Problem statement>
Rewrite the part of the entries that opens with the line containing "At what (x,y)" and runs through the end of the entries, replacing "Locate" with "Find" and changing nothing else. Return only that part, leaving out the pictures.
=== Records for this exercise ===
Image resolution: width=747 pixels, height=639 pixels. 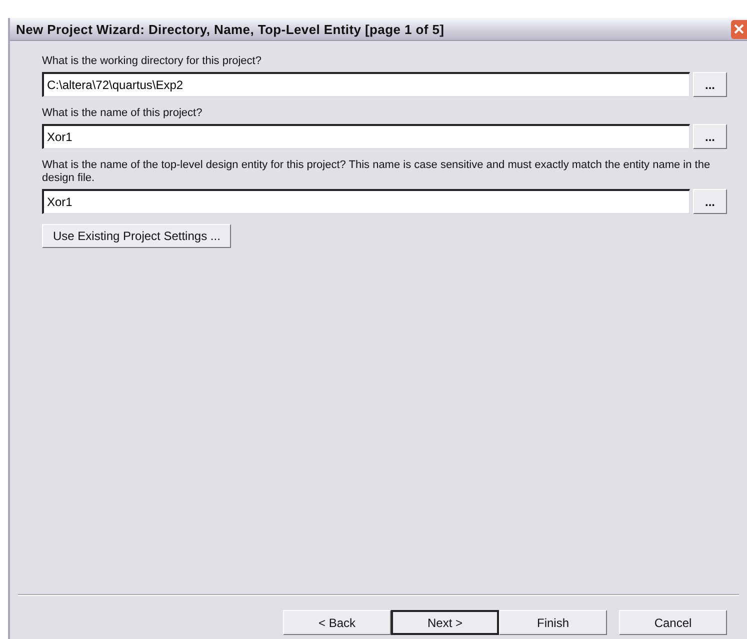 I want to click on wizard-button: Finish, so click(x=553, y=622).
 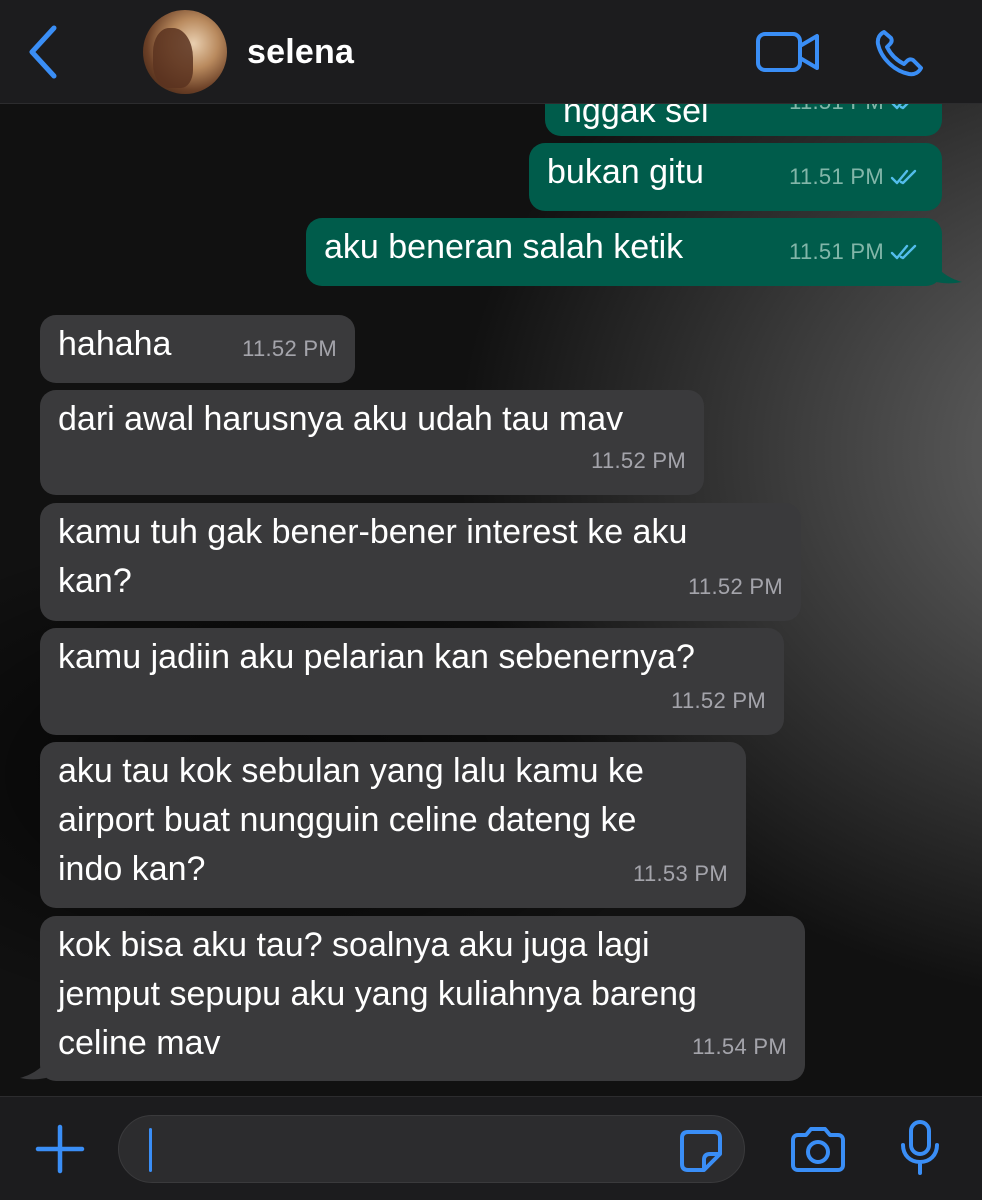 I want to click on back-button, so click(x=46, y=52).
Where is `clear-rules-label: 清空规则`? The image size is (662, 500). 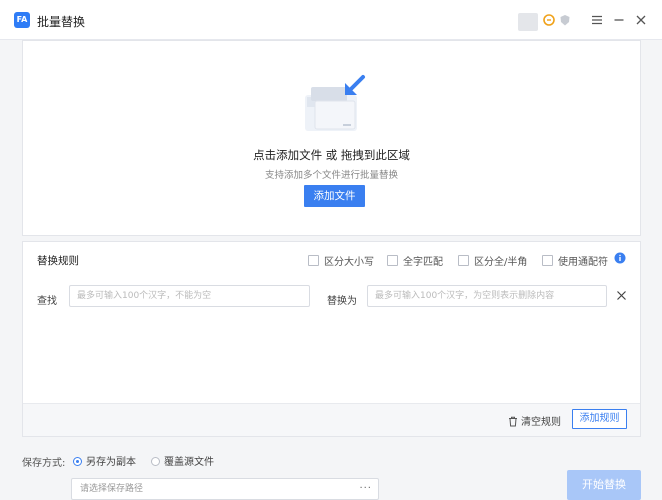 clear-rules-label: 清空规则 is located at coordinates (541, 422).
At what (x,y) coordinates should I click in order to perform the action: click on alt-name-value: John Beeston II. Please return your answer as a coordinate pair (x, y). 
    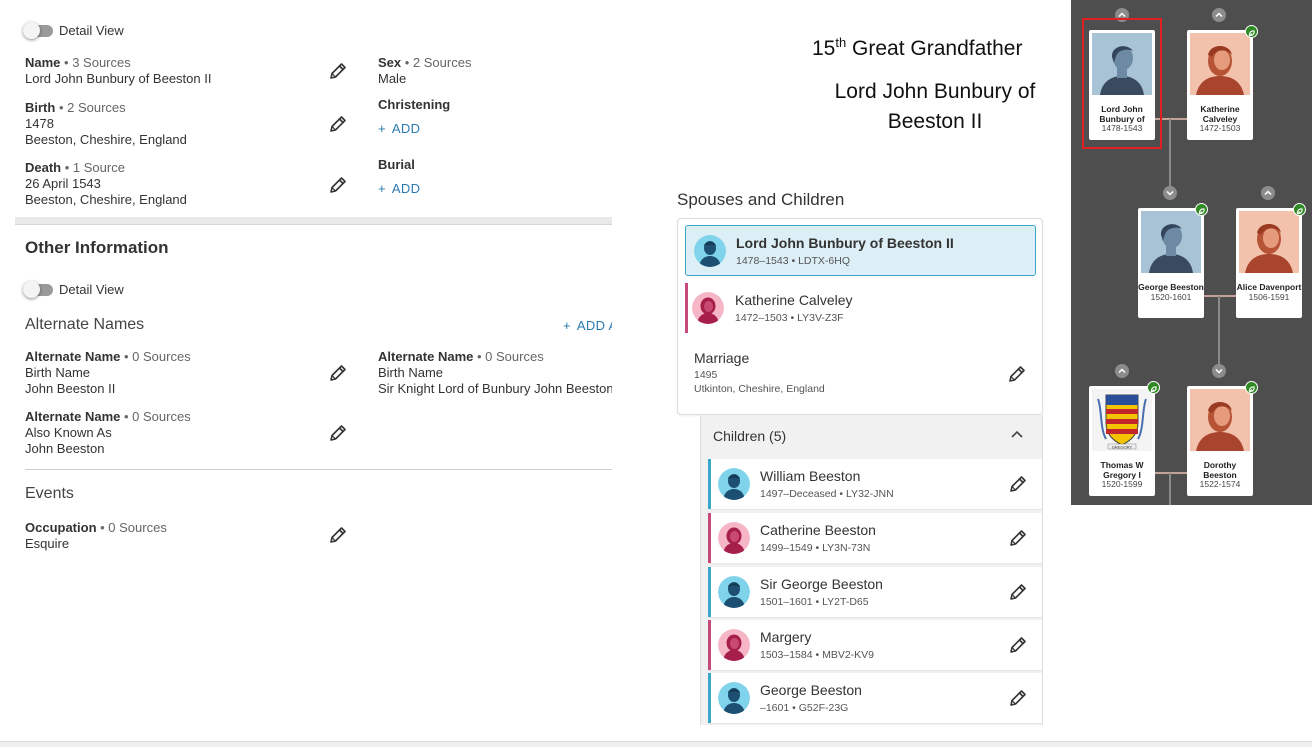
    Looking at the image, I should click on (70, 388).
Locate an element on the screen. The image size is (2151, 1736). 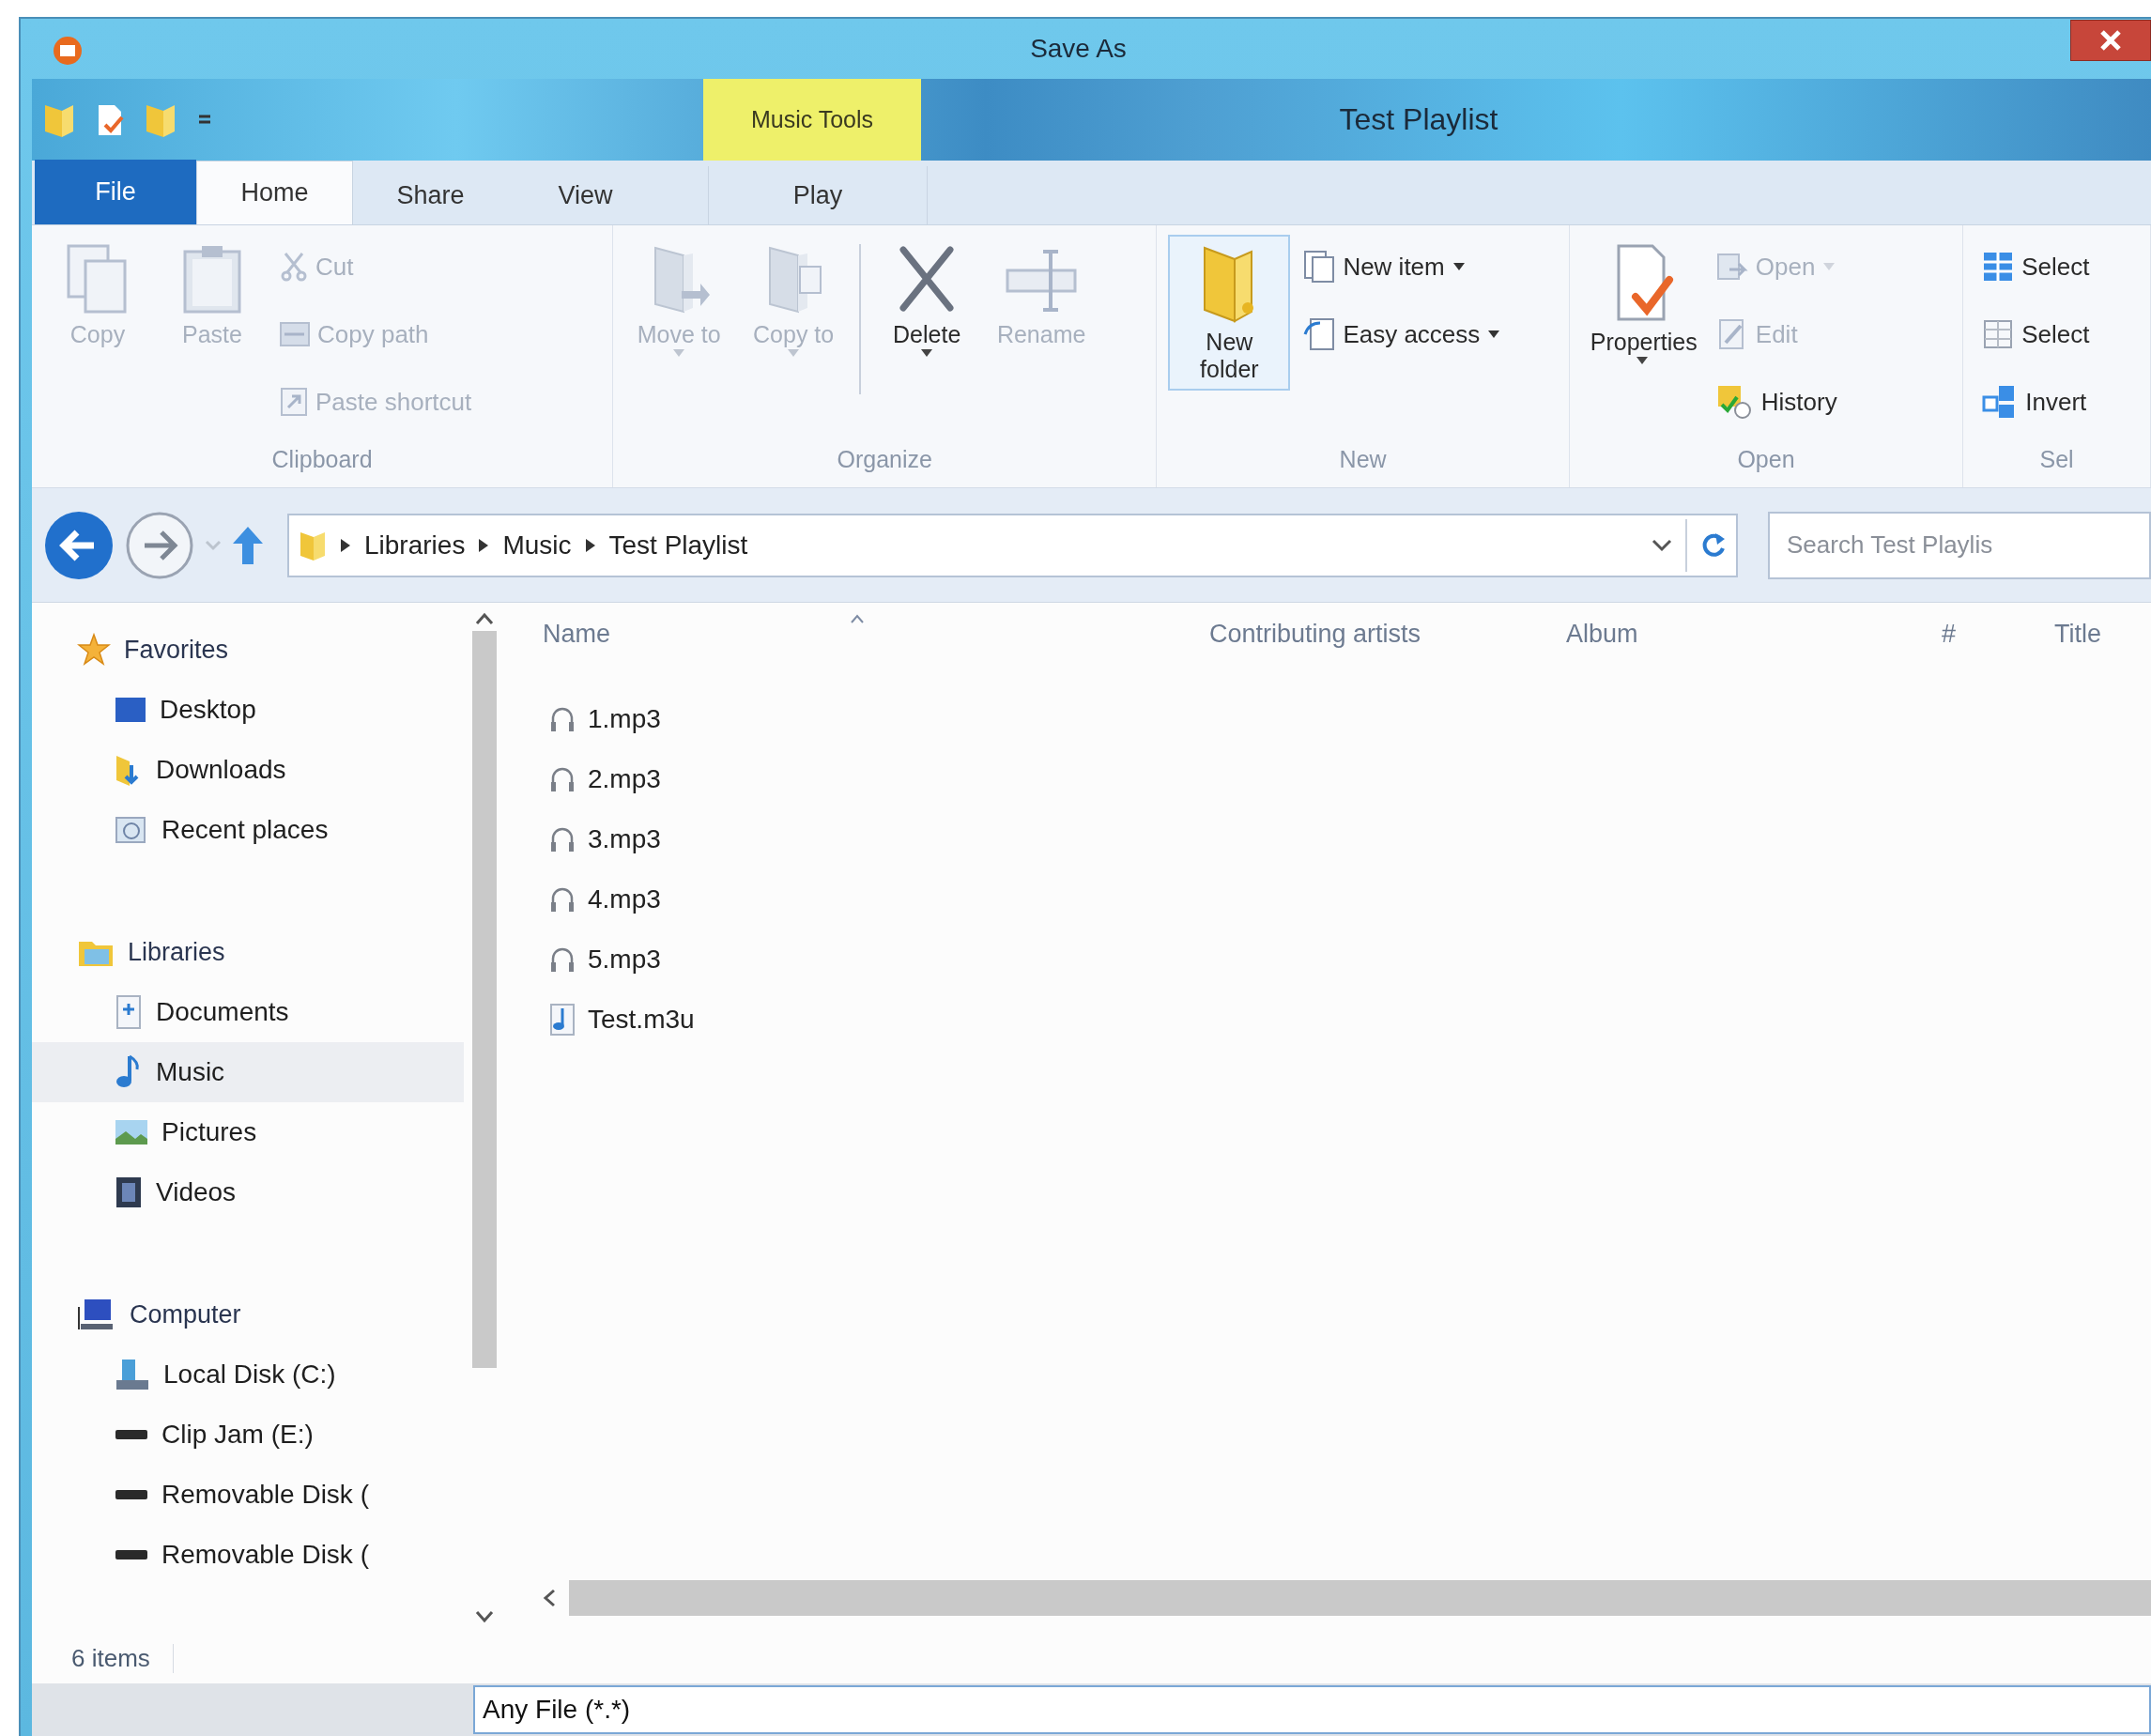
===
Answer box>
At what (x,y) coordinates should I click in order to perform the action: click on alt-name-value: John Beeston II. Please return your answer as a coordinate pair (x, y). 
    Looking at the image, I should click on (70, 388).
Find an element on the screen. The image size is (2151, 1736). 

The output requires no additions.